Factor three "requires an evaluation of whether [the Division] 'made reasonable efforts to provide services to help the parent' remedy the circumstances that led to removal of the children from the home." Id. at 40 (quoting N.J.S.A. 30:4C-15.1(a)(3)). "'The diligence of [the Division's] efforts on behalf of a parent is not measured by' whether those efforts were successful." Ibid. (quoting D.M.H., supra, 161 N.J. at 393). "Thus, the parent's failure to become a caretaker for his children is not determinative of the sufficiency of [the Division's] efforts at family reunification. These efforts must be assessed against the standard of adequacy in light of all the circumstances of a given case." D.M.H., supra, 161 N.J. at 393. Notwithstanding the Division's diligent efforts to provide services to defendants, their mental illnesses and emotional deficits render both incapable of benefiting from those services. There are no available alternatives to termination.

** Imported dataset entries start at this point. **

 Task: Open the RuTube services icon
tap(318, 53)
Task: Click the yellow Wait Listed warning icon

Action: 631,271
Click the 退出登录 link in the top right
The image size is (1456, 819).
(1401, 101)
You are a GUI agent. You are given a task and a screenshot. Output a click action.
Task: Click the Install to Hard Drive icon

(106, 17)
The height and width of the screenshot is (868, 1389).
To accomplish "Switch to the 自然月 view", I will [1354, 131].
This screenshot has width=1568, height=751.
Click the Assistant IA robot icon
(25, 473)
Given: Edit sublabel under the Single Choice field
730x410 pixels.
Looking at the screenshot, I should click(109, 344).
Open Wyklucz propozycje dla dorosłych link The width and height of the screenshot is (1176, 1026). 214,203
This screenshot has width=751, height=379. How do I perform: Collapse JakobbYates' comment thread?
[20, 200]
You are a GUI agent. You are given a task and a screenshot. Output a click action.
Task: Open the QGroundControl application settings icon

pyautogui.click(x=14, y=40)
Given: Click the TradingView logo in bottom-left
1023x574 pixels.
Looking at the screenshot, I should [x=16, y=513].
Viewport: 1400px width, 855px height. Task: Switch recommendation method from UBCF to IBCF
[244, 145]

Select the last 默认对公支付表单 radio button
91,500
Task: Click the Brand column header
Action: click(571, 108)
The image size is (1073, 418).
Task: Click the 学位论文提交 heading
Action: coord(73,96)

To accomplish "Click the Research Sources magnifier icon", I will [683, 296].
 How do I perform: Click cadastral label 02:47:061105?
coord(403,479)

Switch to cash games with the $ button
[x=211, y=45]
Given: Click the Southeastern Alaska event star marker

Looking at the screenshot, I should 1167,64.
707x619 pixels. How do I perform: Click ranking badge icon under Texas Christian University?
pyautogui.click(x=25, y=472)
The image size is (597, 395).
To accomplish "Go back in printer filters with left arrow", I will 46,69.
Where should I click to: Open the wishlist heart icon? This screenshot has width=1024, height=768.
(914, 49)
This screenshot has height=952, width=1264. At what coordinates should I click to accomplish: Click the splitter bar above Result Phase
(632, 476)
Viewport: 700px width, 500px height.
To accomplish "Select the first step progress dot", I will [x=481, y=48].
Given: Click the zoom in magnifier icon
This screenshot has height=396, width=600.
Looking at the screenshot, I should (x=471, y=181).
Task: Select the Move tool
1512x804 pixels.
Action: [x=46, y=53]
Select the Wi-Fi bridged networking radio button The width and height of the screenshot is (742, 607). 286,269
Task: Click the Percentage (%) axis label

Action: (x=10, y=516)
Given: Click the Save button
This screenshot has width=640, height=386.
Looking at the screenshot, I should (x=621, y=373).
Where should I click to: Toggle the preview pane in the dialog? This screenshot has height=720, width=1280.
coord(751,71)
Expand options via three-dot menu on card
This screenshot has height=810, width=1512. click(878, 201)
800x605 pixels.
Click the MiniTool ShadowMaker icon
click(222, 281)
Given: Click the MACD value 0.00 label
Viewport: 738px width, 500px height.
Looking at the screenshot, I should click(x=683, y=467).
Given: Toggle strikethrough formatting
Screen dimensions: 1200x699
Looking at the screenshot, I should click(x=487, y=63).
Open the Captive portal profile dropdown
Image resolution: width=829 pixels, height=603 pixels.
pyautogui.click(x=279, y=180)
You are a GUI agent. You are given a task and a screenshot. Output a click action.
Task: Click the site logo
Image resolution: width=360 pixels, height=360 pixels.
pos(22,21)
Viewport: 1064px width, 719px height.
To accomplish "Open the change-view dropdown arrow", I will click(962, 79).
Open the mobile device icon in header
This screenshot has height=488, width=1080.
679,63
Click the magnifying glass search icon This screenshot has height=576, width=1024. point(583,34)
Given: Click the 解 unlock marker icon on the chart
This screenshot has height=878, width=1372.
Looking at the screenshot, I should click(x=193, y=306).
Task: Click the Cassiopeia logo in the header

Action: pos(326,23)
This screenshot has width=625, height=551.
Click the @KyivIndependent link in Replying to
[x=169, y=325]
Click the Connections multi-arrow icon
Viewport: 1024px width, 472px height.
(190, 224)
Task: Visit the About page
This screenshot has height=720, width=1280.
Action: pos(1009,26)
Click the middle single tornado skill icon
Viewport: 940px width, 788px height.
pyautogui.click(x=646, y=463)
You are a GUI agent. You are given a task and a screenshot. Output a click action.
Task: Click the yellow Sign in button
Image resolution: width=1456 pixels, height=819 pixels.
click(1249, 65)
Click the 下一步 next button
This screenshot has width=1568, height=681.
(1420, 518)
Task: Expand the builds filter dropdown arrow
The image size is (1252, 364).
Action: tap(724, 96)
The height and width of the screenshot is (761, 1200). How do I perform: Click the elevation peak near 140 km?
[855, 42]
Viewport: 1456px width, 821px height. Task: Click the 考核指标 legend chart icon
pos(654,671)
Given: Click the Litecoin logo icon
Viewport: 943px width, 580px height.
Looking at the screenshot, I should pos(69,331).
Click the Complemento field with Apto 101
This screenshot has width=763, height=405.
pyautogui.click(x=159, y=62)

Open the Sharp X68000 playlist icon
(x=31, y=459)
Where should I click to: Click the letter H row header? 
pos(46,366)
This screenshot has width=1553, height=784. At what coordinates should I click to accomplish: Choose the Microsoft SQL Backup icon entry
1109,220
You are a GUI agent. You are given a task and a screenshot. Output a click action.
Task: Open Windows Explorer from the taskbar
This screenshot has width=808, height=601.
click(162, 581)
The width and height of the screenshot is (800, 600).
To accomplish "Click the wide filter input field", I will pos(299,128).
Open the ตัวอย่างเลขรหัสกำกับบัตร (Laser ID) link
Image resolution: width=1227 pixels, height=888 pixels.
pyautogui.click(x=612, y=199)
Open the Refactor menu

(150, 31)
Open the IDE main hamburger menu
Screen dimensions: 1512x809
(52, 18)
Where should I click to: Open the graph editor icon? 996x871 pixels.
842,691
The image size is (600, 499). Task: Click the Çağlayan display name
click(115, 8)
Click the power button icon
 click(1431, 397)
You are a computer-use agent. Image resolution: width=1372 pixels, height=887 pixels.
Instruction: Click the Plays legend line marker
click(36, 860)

"'[T]o satisfy the fourth prong, the State should offer testimony of a well-qualified expert who has had full opportunity to make a comprehensive, objective, and informed evaluation of the child's relationship with both the natural parents and the foster parents.'" F.M., supra, supra, slip op. at 41-42 (quoting N.J. Div. of Youth & Family Servs. v. M.M., 189 N.J. 261, 281 (2007)). "Under this prong, an important consideration is '[a] child's need for permanency.'" Id. at 42 (quoting M.M., supra, 189 N.J. at 281). "Ultimately, a child has a right to live in a stable, nurturing environment and to have the psychological security . . . ." Ibid. The uncontroverted expert evidence in this case established that Ian had been with his resource family since birth and any attachment to defendants was attenuated. On the other hand, Ian enjoyed a positive and secure attachment to his foster parents, which, if severed, would likely cause him serious and enduring harm that defendants cannot mitigate.
Susan's claim that Judge Johnson failed to make adequate factual findings because he improperly relied upon the conclusions of Judge Mendez relating to Susan's other child is belied by the totality of the record. Although Judge Johnson made reference to that earlier proceeding, we are satisfied that his ultimate findings and conclusions were based upon the clear and convincing evidence presented by the Division against both parents in this instance.